Son aquellos momentos malos los que dan sentido al fútbol. Sin ellos jamás podríamos entender el auténtico valor de la felicidad, puesto que la vida no solo va de triunfos; las derrotas también enseñan a amar. Este es un deporte puñetero, no es benevolente, tampoco entiende de justicia. El fútbol no tuvo piedad con una afición repleta de heridas. Algunos más veteranos lucen sin reparos todos los cardenales que el balompié ha dejado en su piel.

Durante el recibimiento al equipo se sintió en voz alta. Una marea blanquiazul que engullía el autobús de la esperanza. Camino de La Romareda, eterna puerta al cielo. Nadie se rindió ni un instante. Se creyó hasta el último aliento. Sobre todo los más pequeños, aquellos que casi no han disfrutado de un Real Zaragoza en Primera. Fieles penitentes por la categoría de plata que animan con curiosidad, pensando que quizás el mañana sea aún más prometedor. Estas personas se han enamorado de su equipo en los malos momentos y ante eso no hay nada que puedan hacer. Han recibido un flechazo que será eterno.

La Romareda fue el patio de recreo de los soñadores. Punto de encuentro de tantas ilusiones, procedentes de puntos geográficos repartidos por todo el planeta. Esas ganas se plasmaron sobre el lienzo. Cuando Nacho dio al palo en la primera parte ahí estaban. El volcán entró en erupción. Incluso cuando el Zaragoza falló y falló ante la meta de un Aitor Fernández iluminado por alguna fuerza divina. La pelota no quiso entrar. Cuando la incredulidad por la situación era absoluta llegó el bofetón. El gol de Íñigo Pérez. Era inconcebible.

Acto seguido rugió el campo. Había tiempo. Mikel González marcó ese gol que señalaba al maldito fútbol y le decía «fastidiate, la metí». Pero cuando a este deporte le da por ser puñetero, lo es de verdad.

El inicio del amor

No pudo haber un final más cruel y despiadado. El que nadie merecía. Gol en contra en el minuto 90. La forma más inhumana para bajar el telón. Todo se había acabado. En ese mismo instante pasaron todas las vivencias de este año; las decepciones, alegrías, recibimientos y esa alta capacidad para sobreponerse a todas las penurias. Meses de sueños pomposos que se pinchaban en una acción que será recordada.

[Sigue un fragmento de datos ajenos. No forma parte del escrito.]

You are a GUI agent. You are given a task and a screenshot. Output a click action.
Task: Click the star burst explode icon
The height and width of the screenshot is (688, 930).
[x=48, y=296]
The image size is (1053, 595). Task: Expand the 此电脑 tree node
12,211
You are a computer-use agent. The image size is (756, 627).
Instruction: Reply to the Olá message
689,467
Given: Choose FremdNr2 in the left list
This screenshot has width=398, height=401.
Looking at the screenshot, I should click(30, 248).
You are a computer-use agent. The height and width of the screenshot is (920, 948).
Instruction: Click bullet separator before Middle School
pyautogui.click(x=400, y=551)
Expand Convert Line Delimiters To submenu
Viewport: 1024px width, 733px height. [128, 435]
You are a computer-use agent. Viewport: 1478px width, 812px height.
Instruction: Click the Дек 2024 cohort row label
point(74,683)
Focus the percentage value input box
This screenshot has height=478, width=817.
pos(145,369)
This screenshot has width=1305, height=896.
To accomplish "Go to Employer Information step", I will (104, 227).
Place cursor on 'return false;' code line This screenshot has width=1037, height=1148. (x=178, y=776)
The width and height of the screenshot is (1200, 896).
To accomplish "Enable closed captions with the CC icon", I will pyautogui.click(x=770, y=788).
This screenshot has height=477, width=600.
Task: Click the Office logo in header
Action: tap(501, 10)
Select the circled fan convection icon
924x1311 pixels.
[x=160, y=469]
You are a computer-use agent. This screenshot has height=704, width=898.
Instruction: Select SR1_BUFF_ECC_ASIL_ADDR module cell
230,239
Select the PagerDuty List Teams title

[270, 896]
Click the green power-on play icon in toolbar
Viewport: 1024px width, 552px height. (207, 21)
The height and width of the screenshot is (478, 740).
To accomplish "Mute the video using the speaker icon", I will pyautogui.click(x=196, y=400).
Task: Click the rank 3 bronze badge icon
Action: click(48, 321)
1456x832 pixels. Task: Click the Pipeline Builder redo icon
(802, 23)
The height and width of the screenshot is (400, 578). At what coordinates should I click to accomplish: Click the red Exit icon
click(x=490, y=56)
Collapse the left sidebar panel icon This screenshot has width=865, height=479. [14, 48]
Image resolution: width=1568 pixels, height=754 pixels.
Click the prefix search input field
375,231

Aquel penalti a Papunashvili no señalado en Los Pajaritos, las innumerables ocasiones falladas que podían haber sentado una goleada de escándalo... Ya solo son un simple recuerdo del pasado. Sin embargo, estas derrotas también hacen grande al Real Zaragoza. Este equipo no sería lo que es sin aquellos momentos de desazón. El descenso en Villarreal, la final perdida contra el Espanyol, el gol de Araújo en Las Palmas y, ahora, el cabezazo de Diamanka. Se suma una cicatriz más. El llanto desconsolado de Delmás y Lasure, el sofoco de Borja Iglesias sobre el hombro de Zapater. Una reacción humana, de gente que ama el equipo.

A la salida del estadio se fundieron las lágrimas con la injusta lluvia que hizo aún más abusiva la penitencia de los seguidores del león. En un porche se resguardaron un buen grupo de aficionados, todos ellos abatidos. Un padre abrazó con compasión a su hijo. Le enseñó al pequeño una lección vital. No todo son triunfos, la derrota es parte del juego. El niño captó el mensaje desde el primer instante. Mientras tomó su bufanda, miró a su padre y le dijo: «Papá, yo soy más zaragocista ahora que antes». Unas lágrimas eternas.